Depois da grande crise dos anos 80, na década de 90, está sendo construído um novo Estado. Este novo Estado será o resultado de profundas reformas. Estas reformas habilitarão o Estado a desempenhar as funções que o mercado não é capaz de desempenhar. O objetivo é construir um Estado que responda às necessidades de seus cidadãos. Um Estado democrático no qual os burocratas prestem contas aos políticos e estes aos cidadãos de uma forma responsável (BRESSER-PEREIRA, 1997, p.20). Decorrente do PDRE percebeu-se uma reorganização administrativa, principalmente no governo federal. Destacam-se as mudanças relativas às informações da administração pública através do governo eletrônico que reduziu custos e aumentou a transparência. Na área fiscal, o marco mais importante foi a aprovação da Lei de Responsabilidade Fiscal.

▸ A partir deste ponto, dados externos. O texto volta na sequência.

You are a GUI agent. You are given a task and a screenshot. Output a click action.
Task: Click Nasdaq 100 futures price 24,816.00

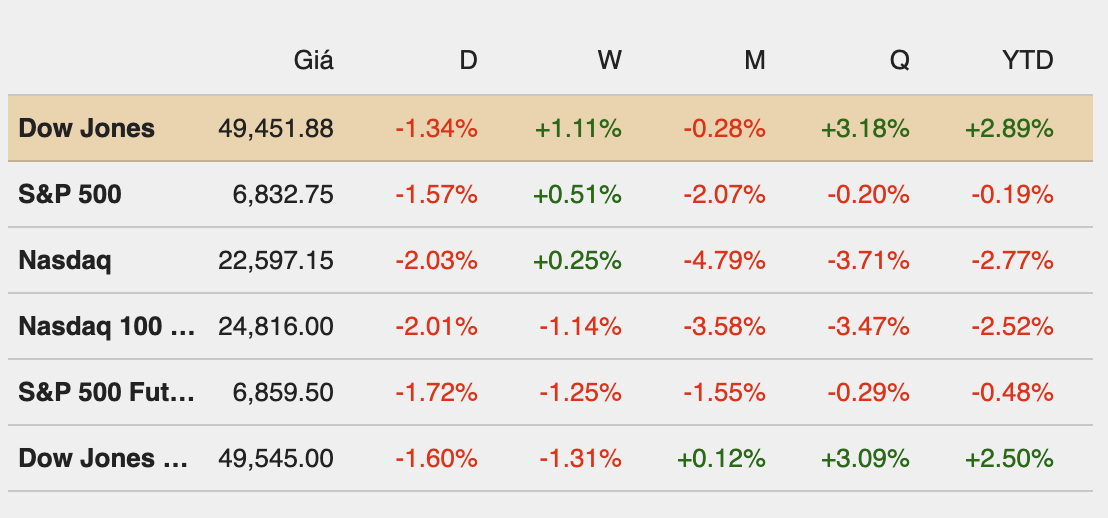pos(275,326)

Verificou-se também inovações vinculadas à sistemática de planejamento, centradas no Plano Plurianual (PPA), embora, segundo Abrucio (2010, p.544), “este tenha avançado mais em termos de programação orçamentária do que nos de programação das políticas públicas — não por acaso, o PPA hoje funciona mais como um "OPA" ("orçamento plurianual")”.

No entanto, verifica-se que o contexto histórico porque passava o país corroborou para que muitos desses avanços voltados para o controle social fossem alcançados. Segundo Rezende (2002, p.112):

Pode-se considerar os anos 1990 como a década das reformas da administração pública. Uma combinação de fatores como a crise fiscal do Estado, a escala e a magnitude dos processos de democratização política e de globalização econômica, bem como o declínio de desempenho e accountability nas relações Estado-sociedade, aliados à urgente necessidade de rever padrões de intervenção do Estado na economia e nas políticas sociais, contribuíram decisivamente para a difusão em escala jamais vista das políticas de reforma do aparato burocrático de Estado.

Em continuidade às mudanças, a partir do ano de 2002, segundo Abrucio (2010), a herança positiva decorre do aperfeiçoamento de alguns importantes mecanismos de controle da corrupção que podem também ser demandas a partir da atuação dos cidadãos. Trata-se das ações da Polícia Federal (PF) e, principalmente, o trabalho da Controladoria Geral da União (CGU).

Percebe-se ao longo dessa discussão acerca do controle social, que a participação da sociedade é de fundamental importância, uma vez que, consciente dos seus direitos o cidadão se empodera da possibilidade de fiscalizar e até interferir nas ações do Estado, a fim de assegurar seus direitos e manter um maior controle sobre os investimentos públicos.

Desta forma, para fins deste estudo, propõe-se a utilização da expressão “controle social” no sentido da sociedade exercer o papel de fiscal e, ao mesmo tempo controlar as atividades do Estado, remetendo a práticas que oportunizem uma maior transparência das informações e da participação da sociedade no processo decisório e de controle social, invertendo as ações do tipo top down que remetem a modelos mais tradicionais e autoritários de gestão das políticas públicas.